To pass the time during this tryingly long flight from New York to Saigon, I picked up a copy of Mac Addict Magazine at the airport. I haven’t read it in years, but its lightheartedly written geekery is still an amusing diversion in short doses. For this trip, one nice thing about the magazine is the free CD-ROM full of trial software, shareware and on-the-cheap instructional videos included with each issue. Since to travel by plane, in 2005, still means being away from Internet access, I’ve been digging through the CD-ROM a bit and playing with its contents; soft of like surfing a very small, very limited Web.
This issue’s disc includes a copy of BeLight Software’s Image Tricks, an image manipulation application for Mac OS X. Written as a kind of demonstration vehicle of the power of Apple’s Core Image technology, Image Tricks is perhaps best described as a utility for applying Adobe Photoshop-like filters to photographic images with fantastic speed. It’s lightweight and extremely adept at adjusting an image’s exposure, color balance, gamma etc., and applying sometimes ostentatious visual effects.
To the Core
The widespread availability of Core Image makes me realize, too, how much things have changed for the Macintosh fan since the dark days of the mid-nineteen nineties. Back then (as if I needed to remind you) the Mac’s market share was dropping precipitously and bad news on the state of the platform, its market and its flagship company arrived at an unrelenting pace. One shudders to recall it.

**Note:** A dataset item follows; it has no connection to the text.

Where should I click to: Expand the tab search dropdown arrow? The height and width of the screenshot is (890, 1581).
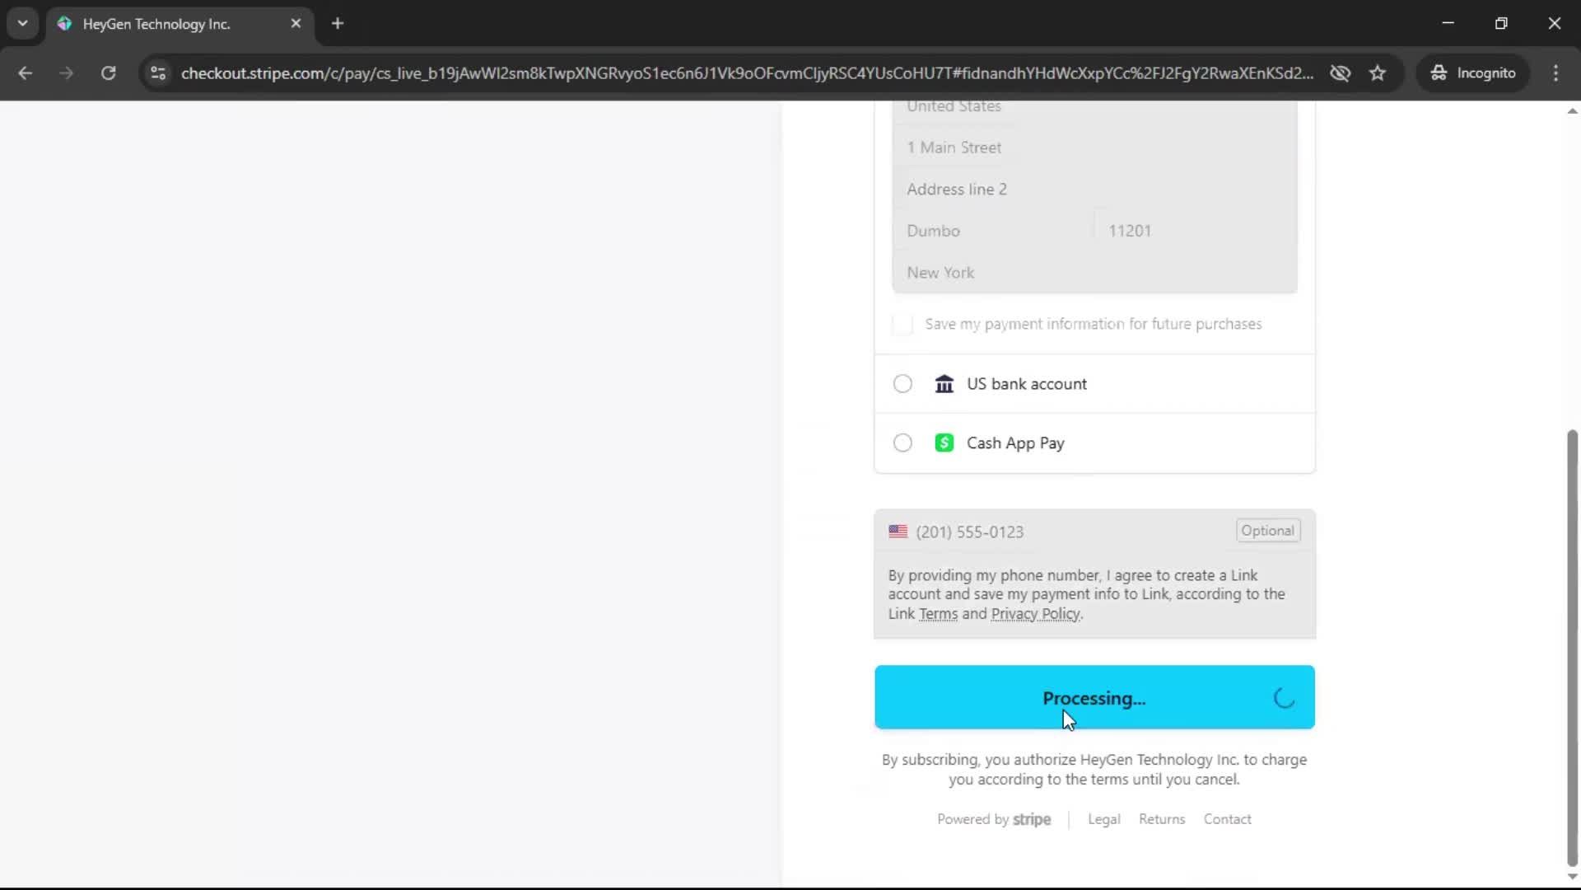tap(22, 24)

In that climate, Mac consumers placed a heavy emphasis on feature parity across platforms: the demand for a program’s features to function exactly the same on the Mac OS as on Windows. This was basically a desperate attempt at preventing the world from slipping away from under our feet; if it was demonstrably true that Mac OS could do everything Windows could, it made for a more convincing argument against corporate spenders taking away our Macintosh hardware. By and large the major software companies accommodated the Mac market in this desire, which helped salvage the platform; feature parity in Microsoft Office continues to go a long way in legitimizing the Mac as a business tool.
Be Careful What You Ask For
It’l;s a decade later and things have changed, obviously; the Macintosh has rebounded in perception and in platform robustness. You could argue that, with developer resources like Core Image and Core Audio, the Mac OS is at least dramatically different and probably sufficiently advanced enough from Windows to make feature parity a drawback, even. Developers, like Adobe, who keep their software features in sync across both platforms can fully take advantage of neither; certainly they can’t do what BeLight has done and build a strong, lightweight application directly on Core Image, because nothing commensurate exits on the Windows side. You could also say that maintaining feature parity in the manner that Adobe has done — through the use of a single code-base for both platforms — results in an application that functions less than optimally on the Mac, to be polite.
This is what markets are all about, though, and it’s certainly a very, very good reason why we have at least two credible if disproportionate OS alternatives available to consumers. Adobe, thanks to feature parity and a host of other smart business and technological moves made throughout its corporate history, has achieved a dominating position in the image manipulation market that might, in a Windows-only world, be essentially unassailable. I may be jumping the gun here to say that Core Image gives a much smaller developer a legitimate chance at taking a large piece out of Adobe’s Photoshop pie, but I’m not being rash when I say it opens up the possibility. Takers?